TWE reaffirms positive growth in Asia
Treasury Wine Estates (TWE) has hit back at ‘negative’ comments by analysts, reaffirming positive and sustainable growth and margin in Asia.
The Australian winemaker said it wanted to clarify its outlook in response to Goldman Sach’s downgrading its outlook yesterday on the back of “unrealistic” expectations of the Chinese market, which it said potentially gave rise to “misleading statements”.
It argued that volume growth and profitability of its business model in China, and the region had been driven by “significant” routes to market investment and brand-building, along with the favourable backdrop of imported wine in the Chinese market.

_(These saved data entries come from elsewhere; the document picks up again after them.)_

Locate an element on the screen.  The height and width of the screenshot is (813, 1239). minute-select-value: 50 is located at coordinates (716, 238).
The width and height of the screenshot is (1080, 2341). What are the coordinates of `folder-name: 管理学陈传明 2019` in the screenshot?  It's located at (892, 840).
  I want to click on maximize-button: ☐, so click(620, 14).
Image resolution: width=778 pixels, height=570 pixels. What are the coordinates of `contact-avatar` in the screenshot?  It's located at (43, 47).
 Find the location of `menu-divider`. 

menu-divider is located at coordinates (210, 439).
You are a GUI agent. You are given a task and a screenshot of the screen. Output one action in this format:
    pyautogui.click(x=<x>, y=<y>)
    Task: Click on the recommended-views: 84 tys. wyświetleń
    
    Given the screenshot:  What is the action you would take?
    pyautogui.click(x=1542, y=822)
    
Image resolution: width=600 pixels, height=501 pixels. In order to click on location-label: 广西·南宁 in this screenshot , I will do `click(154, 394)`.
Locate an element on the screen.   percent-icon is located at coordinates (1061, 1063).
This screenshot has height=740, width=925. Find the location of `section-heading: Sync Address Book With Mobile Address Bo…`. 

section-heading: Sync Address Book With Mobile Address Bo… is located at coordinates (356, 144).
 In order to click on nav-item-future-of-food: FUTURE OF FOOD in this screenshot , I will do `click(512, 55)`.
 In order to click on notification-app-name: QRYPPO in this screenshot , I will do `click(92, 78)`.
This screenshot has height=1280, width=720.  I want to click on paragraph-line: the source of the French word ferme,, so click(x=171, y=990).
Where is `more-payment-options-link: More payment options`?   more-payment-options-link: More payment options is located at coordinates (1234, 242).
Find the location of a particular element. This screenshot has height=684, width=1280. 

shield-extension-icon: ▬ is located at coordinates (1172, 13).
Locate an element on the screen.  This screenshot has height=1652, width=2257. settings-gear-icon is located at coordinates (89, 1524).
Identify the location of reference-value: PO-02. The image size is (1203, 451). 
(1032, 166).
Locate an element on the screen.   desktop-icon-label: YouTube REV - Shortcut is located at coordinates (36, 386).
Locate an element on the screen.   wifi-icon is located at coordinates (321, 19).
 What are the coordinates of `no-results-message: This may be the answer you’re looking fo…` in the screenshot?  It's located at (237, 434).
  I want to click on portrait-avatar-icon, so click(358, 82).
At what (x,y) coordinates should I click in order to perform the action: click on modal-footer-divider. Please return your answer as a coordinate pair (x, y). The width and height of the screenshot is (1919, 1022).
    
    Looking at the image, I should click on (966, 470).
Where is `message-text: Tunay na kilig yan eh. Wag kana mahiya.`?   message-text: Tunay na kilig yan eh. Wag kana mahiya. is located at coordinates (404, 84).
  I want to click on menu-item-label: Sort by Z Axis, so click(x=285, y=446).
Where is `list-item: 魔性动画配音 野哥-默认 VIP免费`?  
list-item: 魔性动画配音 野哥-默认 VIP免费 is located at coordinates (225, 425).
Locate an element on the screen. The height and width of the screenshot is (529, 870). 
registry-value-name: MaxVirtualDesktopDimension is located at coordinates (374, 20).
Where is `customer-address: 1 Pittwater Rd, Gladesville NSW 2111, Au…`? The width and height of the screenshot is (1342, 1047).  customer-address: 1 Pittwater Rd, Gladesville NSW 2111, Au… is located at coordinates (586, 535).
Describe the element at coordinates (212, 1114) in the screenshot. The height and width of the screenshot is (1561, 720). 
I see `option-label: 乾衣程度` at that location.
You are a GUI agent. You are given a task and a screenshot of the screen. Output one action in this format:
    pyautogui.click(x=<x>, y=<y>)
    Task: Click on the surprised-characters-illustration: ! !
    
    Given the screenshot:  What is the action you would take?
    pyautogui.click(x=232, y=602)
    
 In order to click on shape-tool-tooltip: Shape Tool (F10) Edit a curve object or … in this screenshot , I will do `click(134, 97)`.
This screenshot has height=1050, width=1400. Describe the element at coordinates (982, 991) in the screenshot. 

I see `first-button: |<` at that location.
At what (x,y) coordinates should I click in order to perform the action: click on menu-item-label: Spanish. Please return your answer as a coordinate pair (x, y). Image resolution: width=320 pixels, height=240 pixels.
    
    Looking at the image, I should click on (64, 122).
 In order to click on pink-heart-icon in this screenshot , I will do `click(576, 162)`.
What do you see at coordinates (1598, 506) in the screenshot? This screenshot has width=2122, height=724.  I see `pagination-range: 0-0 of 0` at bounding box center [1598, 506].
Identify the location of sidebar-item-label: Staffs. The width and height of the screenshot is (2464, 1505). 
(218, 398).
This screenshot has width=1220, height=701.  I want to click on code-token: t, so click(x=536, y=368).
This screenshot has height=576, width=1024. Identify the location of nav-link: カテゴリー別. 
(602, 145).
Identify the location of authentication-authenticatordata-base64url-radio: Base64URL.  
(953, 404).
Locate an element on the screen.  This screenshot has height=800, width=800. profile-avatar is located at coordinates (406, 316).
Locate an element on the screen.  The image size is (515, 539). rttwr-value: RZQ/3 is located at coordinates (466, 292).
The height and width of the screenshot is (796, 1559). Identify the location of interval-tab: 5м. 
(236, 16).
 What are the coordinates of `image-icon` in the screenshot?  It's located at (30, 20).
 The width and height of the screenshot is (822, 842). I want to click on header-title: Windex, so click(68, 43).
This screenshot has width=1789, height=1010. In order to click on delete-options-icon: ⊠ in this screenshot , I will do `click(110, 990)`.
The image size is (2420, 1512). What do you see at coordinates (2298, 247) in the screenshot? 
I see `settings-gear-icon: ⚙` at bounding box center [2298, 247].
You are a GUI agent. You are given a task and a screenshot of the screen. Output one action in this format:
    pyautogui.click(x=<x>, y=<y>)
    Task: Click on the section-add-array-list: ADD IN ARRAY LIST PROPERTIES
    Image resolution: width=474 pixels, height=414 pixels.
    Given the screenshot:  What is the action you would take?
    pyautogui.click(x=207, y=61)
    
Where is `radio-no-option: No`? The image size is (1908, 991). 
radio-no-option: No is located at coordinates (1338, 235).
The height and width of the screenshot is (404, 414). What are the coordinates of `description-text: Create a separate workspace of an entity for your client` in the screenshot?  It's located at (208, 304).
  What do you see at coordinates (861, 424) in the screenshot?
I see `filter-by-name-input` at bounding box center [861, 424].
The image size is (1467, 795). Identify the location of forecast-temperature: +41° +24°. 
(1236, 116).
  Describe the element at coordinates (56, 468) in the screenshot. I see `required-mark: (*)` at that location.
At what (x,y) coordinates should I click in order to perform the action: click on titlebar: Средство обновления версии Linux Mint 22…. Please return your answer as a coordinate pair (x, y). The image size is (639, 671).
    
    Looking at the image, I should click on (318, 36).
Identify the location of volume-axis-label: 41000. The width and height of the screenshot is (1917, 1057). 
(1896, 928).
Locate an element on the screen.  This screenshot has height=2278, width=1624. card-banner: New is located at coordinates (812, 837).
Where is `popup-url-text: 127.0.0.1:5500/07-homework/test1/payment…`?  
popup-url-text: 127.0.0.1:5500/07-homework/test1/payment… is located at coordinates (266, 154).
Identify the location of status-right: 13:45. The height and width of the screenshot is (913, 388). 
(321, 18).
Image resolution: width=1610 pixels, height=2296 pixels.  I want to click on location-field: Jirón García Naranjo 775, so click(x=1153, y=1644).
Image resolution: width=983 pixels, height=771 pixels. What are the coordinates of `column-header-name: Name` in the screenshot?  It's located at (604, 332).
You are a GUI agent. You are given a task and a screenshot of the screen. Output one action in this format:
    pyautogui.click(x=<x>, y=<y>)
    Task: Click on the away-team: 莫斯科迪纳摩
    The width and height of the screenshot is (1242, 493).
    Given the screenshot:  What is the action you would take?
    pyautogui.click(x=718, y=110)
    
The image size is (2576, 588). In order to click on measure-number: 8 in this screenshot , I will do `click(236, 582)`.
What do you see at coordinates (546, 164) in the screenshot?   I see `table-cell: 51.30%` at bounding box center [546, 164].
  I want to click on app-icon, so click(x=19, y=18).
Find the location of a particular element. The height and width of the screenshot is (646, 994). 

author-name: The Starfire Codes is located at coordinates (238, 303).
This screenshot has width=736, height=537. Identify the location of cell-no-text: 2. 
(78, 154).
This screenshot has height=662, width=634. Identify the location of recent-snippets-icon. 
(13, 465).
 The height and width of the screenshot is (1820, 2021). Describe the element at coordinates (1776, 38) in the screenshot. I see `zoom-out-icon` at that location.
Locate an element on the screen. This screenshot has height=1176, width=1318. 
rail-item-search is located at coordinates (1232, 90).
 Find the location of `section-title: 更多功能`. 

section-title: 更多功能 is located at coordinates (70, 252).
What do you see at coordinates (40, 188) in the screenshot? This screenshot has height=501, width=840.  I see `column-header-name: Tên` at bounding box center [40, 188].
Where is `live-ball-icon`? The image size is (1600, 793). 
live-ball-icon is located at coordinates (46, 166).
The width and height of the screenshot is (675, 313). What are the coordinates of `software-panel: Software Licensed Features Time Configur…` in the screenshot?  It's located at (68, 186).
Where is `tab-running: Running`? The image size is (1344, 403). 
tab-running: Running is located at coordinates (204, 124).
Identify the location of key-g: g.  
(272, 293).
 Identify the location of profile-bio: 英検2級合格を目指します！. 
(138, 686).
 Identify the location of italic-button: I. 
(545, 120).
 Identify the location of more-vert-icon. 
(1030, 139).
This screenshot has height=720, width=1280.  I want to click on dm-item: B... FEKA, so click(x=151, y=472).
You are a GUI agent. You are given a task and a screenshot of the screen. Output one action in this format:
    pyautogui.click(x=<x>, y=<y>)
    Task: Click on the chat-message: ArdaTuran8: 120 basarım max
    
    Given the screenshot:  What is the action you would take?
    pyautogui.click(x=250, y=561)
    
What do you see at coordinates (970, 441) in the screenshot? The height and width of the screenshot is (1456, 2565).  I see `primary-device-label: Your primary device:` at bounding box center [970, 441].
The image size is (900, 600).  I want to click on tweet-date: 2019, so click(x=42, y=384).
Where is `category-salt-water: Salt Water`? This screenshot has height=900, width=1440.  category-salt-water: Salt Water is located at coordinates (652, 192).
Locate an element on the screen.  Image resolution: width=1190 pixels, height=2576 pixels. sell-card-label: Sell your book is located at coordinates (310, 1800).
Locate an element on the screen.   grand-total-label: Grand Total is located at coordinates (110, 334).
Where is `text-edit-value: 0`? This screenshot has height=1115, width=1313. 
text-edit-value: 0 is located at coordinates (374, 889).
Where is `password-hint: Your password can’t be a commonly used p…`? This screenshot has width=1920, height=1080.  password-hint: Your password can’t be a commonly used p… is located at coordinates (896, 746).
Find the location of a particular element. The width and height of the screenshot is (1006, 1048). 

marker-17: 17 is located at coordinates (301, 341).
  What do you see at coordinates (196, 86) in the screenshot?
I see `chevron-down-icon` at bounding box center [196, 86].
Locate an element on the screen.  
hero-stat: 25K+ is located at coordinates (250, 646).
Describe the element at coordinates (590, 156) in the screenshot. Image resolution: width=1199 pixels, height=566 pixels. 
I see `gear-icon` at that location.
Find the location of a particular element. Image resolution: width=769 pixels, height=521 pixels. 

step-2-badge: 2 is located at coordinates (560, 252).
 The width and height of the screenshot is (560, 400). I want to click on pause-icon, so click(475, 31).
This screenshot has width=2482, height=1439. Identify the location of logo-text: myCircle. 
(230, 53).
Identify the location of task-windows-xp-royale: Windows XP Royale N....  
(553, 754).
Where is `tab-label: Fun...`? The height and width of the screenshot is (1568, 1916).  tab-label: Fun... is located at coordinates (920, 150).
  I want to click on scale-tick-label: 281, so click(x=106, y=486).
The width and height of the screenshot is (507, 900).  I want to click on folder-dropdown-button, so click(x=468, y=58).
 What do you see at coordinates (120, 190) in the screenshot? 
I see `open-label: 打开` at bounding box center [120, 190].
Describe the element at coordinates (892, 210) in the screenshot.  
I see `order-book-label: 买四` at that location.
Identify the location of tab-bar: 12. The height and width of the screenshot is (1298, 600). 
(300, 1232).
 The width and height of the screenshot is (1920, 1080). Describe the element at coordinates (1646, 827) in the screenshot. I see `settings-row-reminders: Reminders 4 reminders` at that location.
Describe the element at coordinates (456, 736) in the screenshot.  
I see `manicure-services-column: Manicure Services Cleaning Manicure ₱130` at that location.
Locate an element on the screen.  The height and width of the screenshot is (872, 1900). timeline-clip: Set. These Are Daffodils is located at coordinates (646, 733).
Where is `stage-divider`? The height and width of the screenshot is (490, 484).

“Significant opportunity for continued, sustainable growth exists in China”, it said, pointing to its expansion into strategically important cities and provinces, as well as in cities it was already active in. It noted that it had extended its reach across different channels in China in these existing cities, and that more higher income earners were coming into the imported wine category.
As a result, the company argued that the Asia region would deliver EBITS margins of 30-35% “on a sustainable basis”, underpinned by its “disciplined approach to driving luxury and ‘masstige’ [mass prestige brands] volume growth”.
“TWE expects to have significantly more luxury and ‘masstige’ wine available for sale in F19 and beyond as the 2016 and 2017 Australian vintages and the 2016 Californian vintage becomes available for sale. In addition, with a multi-region sourcing model and by pursuing portfolio growth that spans multiple countries-of-origin, TWE is well positioned to satisfy growing demand for premium wine, globally,” it said.
It reiterated the guidance provided in February, saying the second half EBITS were expected to be broadly in line with the first half.
Treasury Wine has seen its market share of China grow over the last three years, and last August the company reported its earnings before tax (EBITS) in Asia had grown by 40% compared with the previous year, to AU$102 million.